In vista dell’uscita de Il ragazzo e l’airone (Kimi-tachi wa dō ikiru ka), l’ultima creazione partorita dalle mani del maestro Hayao Miyazaki, sentivo di dovermi far trovare preparato. Il titolo originale, tradotto in italiano in “E voi come vivrete?“, lasciava pochi dubbi sulla natura esistenzialista e autobiografica dell’opera. Proprio per questo, a visione ultimata, é risultato assai complesso districarsi tra le memorie passate dall’autore e i riferimenti alle precedenti pellicole. Riconnettere a piacimento i tasselli disseminati dall’autore lungo le due ore del film porta, ad ogni modo, a conclusioni non poi così dissimili tra loro. Tuttavia, i quesiti su cui Miyazaki riflette attraverso le sue doti artistiche, vengono posti di rimando anche allo spettatore, cui spetta l’onere di provare a rispondere.

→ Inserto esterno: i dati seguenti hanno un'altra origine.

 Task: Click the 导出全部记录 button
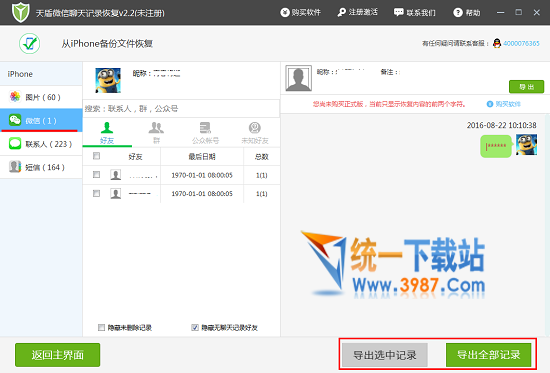coord(488,355)
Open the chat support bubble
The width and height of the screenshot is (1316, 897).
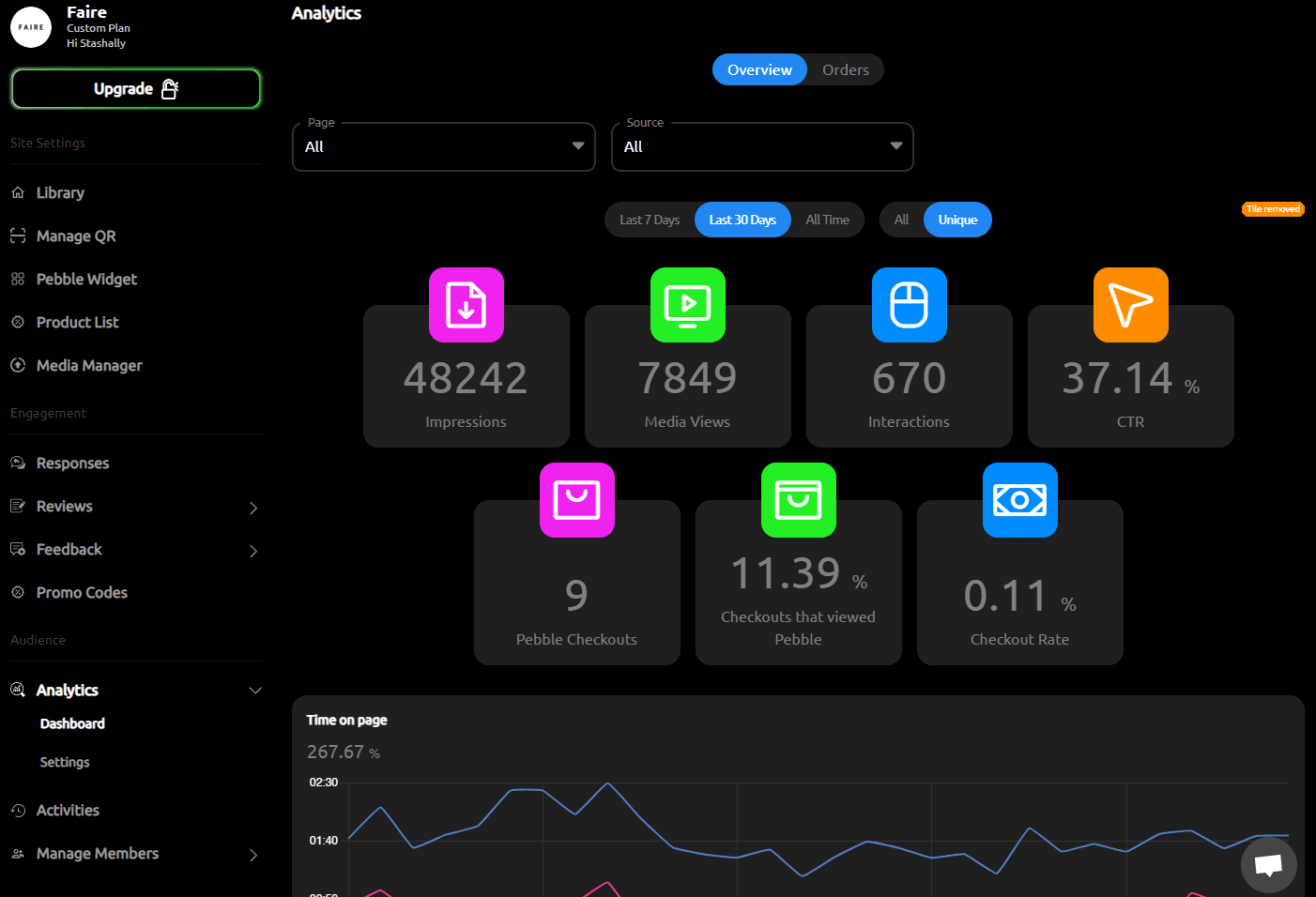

Nel cercare di mettere per iscritto le emozioni viscerali provate assistendo al viaggio dantesco intrapreso da Mahito, il ragazzo del titolo, ho deciso di prenderla larga. Perciò ringrazio anticipatamente chi se la sente di accompagnarmi fino in fondo in questo mio flusso di coscienza e saluto invece gli altri.

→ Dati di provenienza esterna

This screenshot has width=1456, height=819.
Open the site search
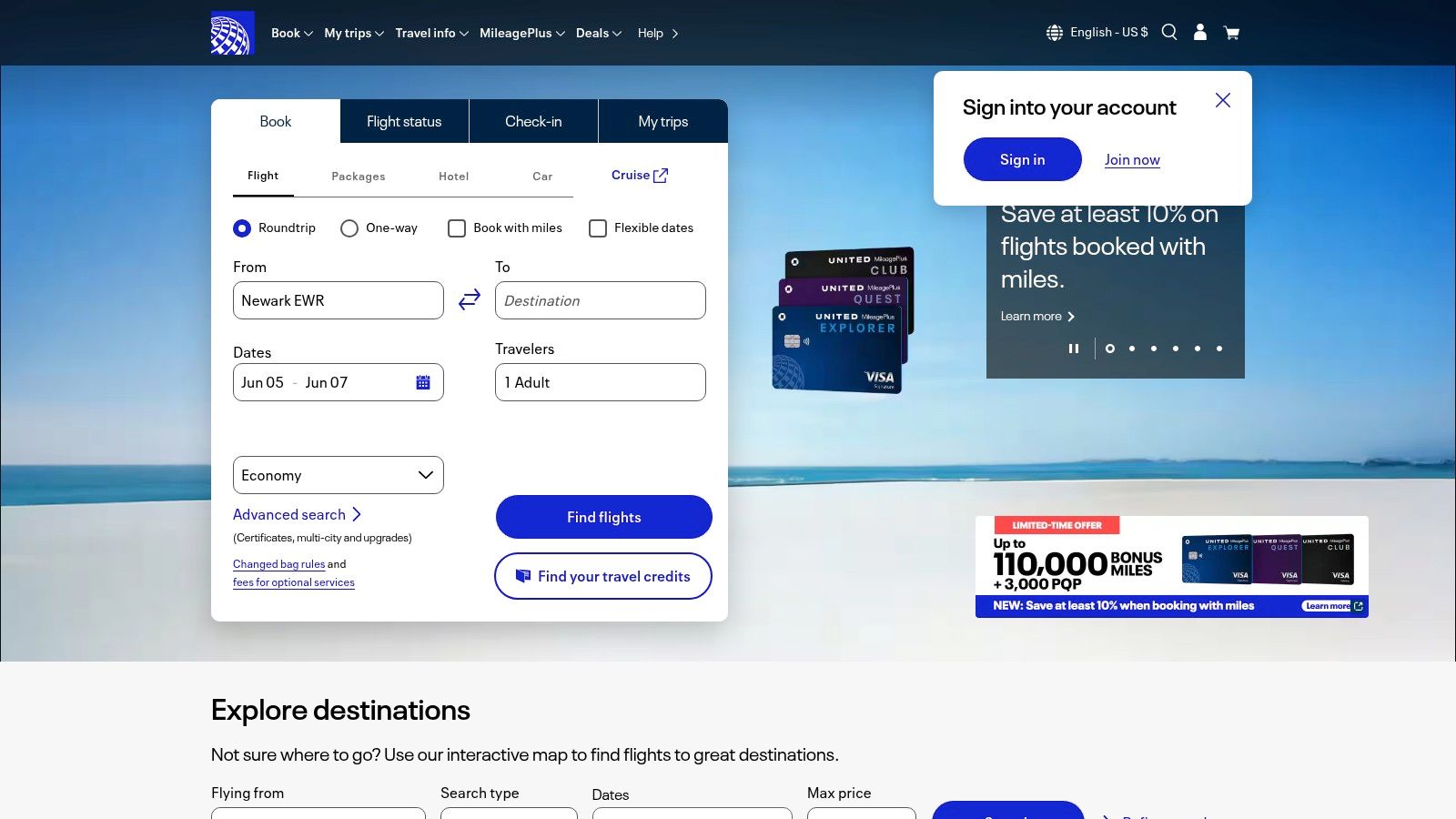click(1168, 32)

Il mio rapporto con le opere di Miyazaki

Fin dall’infanzia ho coltivato la mia passione per l’animazione giapponese accompagnato, come gran parte dei giovani (e meno giovani) di oggi, dalle mazzate date e ricevute da Goku, Rufy, Naruto e company. A differenza di molti puristi, faccio parte della piccola schiera di reietti cresciuti solo in parte con serie come Heidi, Anna dai capelli rossi e Marco dagli Appennini alle Ande. Agli occhi del me ragazzo il tasso di testosterone di questi pezzi di storia dell’animazione non era sufficiente alto. Queste opere, dirette da Isao Takahata, sono state di fondamentale importanza per la crescita artistica del giovane Miyazaki. Cresciuto come animatore, nonostante la sua aspirazione a diventare mangaka, il suo debutto alla regia é infine avvenuto sul finire degli anni 70’, con Conan il ragazzo del futuro. Qui Miyazaki, tramite una storia di stampo fantascientifico distopico, presenta molti dei temi e dell’immaginario visivo che lo hanno reso iconico. Purtroppo però, ho recuperato questo piccolo gioiello dell’animazione solo di recente. Diversa storia invece per una delle figure che tutt’ora non smette di farmi fare un salto nel passato: il sempreverde Lupin III; presentato da Hayao Miyazaki in una veste da Robin Hood romantico. Nonostante apprezzi maggiormente la versione matura presente ne La donna chiamata Fujiko Mine e nei film di Takeshi Koike, sono molto affezionato a Il castello di Cagliostro. L’atmosfera incantata, l’iconica Fiat 500 gialla, il gruppetto di ladri squattrinati e Zazà mi riportano sempre la spensieratezza dei tempi andati.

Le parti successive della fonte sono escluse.